Elle ne put retenir un regard désapprobateur en direction de ses compagnons. Comment osaient-ils ainsi intimider un citoyen qui lui semblait parfaitement honnête ? Certes, il avait peut-être entendu quelque chose qu'il n'aurait pas dû, mais elle aussi, non ? Alors, elle attendit que l'homme soit parti pour dévoiler son opinion. Certes, elle avait fini par comprendre qu'elle se trouvait avec des personnes importantes, mais elle-même n'était pas citoyenne xandrienne, ni citoyenne tout court, d'ailleurs. Donc cette idée de hiérarchie, même si elle la comprenait, n'avait pas vraiment d'effet sur elle. Et, de toutes façons, elle avait toujours tout misé sur la sincérité, et ce n'était pas en ce jour qu'elle changerait :
- Excusez-moi, mais... C'est habituel, ici, d'intimider un employé ? Et si j'ai deviné juste et qu'il n'avait pas à écouter votre conversation... J'imagine que c'est pareil pour moi. Pour vous ne me menacez pas, moi ? Je ne vaux pas mieux que lui, vous savez.
Même s'il était vrai que, même si elle le voulait, elle ne pourrait pas les trahir. Mais peu importait. Il était hors de question qu'elle bénéficie d'un traitement de faveur.
Puis vint une nouvelle question de l'homme. La femme en profita d'ailleurs pour lui venir subtilement en aide, ce qui lui valut un coup d'oeil reconnaissant, avant qu'elle ne se concentre sur son véritable interlocuteur pour cette fois.
- C'est vrai. Là où je vis, la population la plus nombreuse est constituée d'oiseaux et d'insectes. Autant dire qu'ici, c'est un autre type de foule... Bien plus difficile à supporter, si vous voulez bien pardonner mon honnêteté.
Elle prit un moment de pause, en profitant pour observer les autres tablées. Il n'y avait pas à dire, ce n'était clairement pas le genre de paysage auquel elle était habituée... Qu'étaient devenus ses chers arbres ? Et les animaux qui vivaient là, à l'abri sous leurs branches ? Ici, elle ne pouvait s'empêcher de ne pas se sentir en sécurité. Elle n'était pas dans son élément, et il n'était pas nécessaire d'être un grand spécialiste pour s'en rendre compte.
- Et pourquoi être partie... Honnêtement, je ne sais pas. J'ai souvent des pulsions, des envies de voyager, comme si ma curiosité était un être à part entière qui prenait possession de mon corps, pour le relâcher loin de ma zone de confort... Et je suis toujours incapable de m'adapter.
Il s'agissait là d'un vrai problème. En effet, comment assouvir sa soif de découverte si elle ne savait pas s'adapter au dépaysement qui en découlait ? Enfin, avec un peu de chance, cela pouvait s'apprendre.
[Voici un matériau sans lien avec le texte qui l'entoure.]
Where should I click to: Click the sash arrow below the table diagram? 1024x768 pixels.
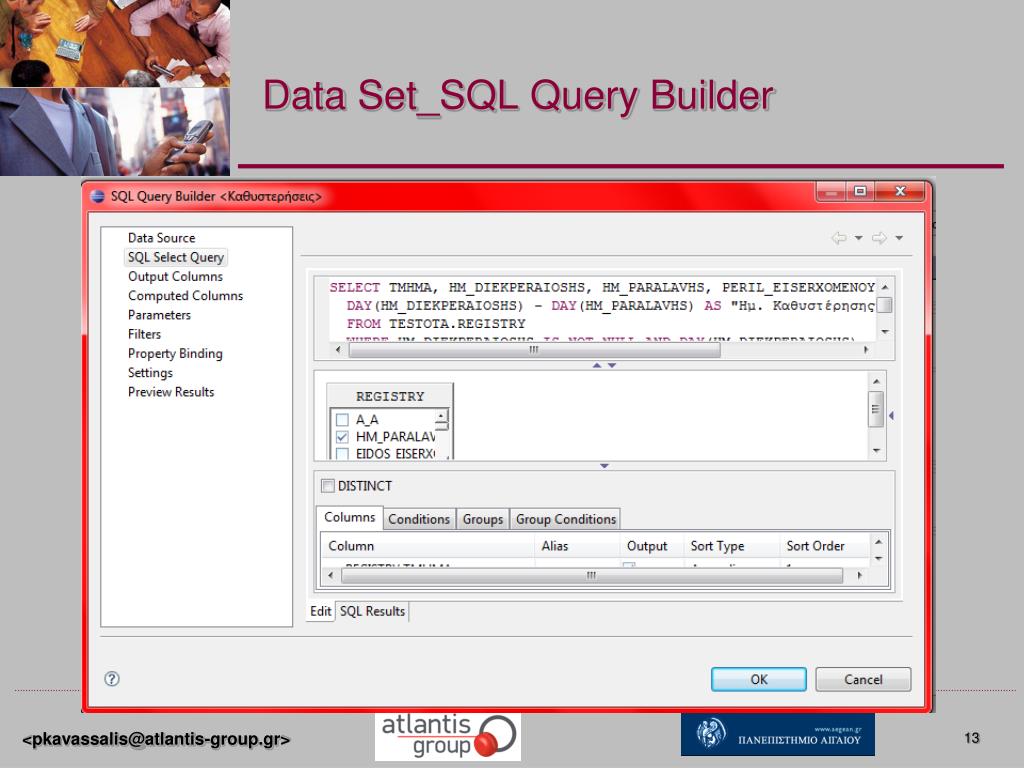coord(604,466)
Heureusement pour elle, le retour de l'aubergiste détourna l'attention de tout le monde. Elle ne put retenir un petit rire amusé lorsque le discours lui étant adressé contrasta fortement avec celui, censé être impressionnant, destiné à ses compagnons. Oh, bien sûr, elle était bien loin de lui en vouloir. Elle le savait, elle n'était pas aussi distinguée que ses partenaires de tablée, et ne cherchait d'ailleurs pas à l'être.
- Merci pour votre considération ! On dirait que vous m'avez cernée, les faux-semblants pour se donner bonne conscience, très peu pour moi !
Elle avait un peu forcé l'enthousiasme, mais elle voulait avant tout que cet homme se débarrasse de sa culpabilité. Culpabilité si puissante que, même sans pouvoir, elle l'aurait certainement perçue. Et elle avait remarqué, au fil du temps, qu'elle s'était plus ou moins fait une mission d'éradiquer toute émotion négative de la tête de ceux avec qui elle interagissait. Avec plus ou moins de succès en fonction des personnes, évidemment. Mais il lui en fallait plus pour se décourager.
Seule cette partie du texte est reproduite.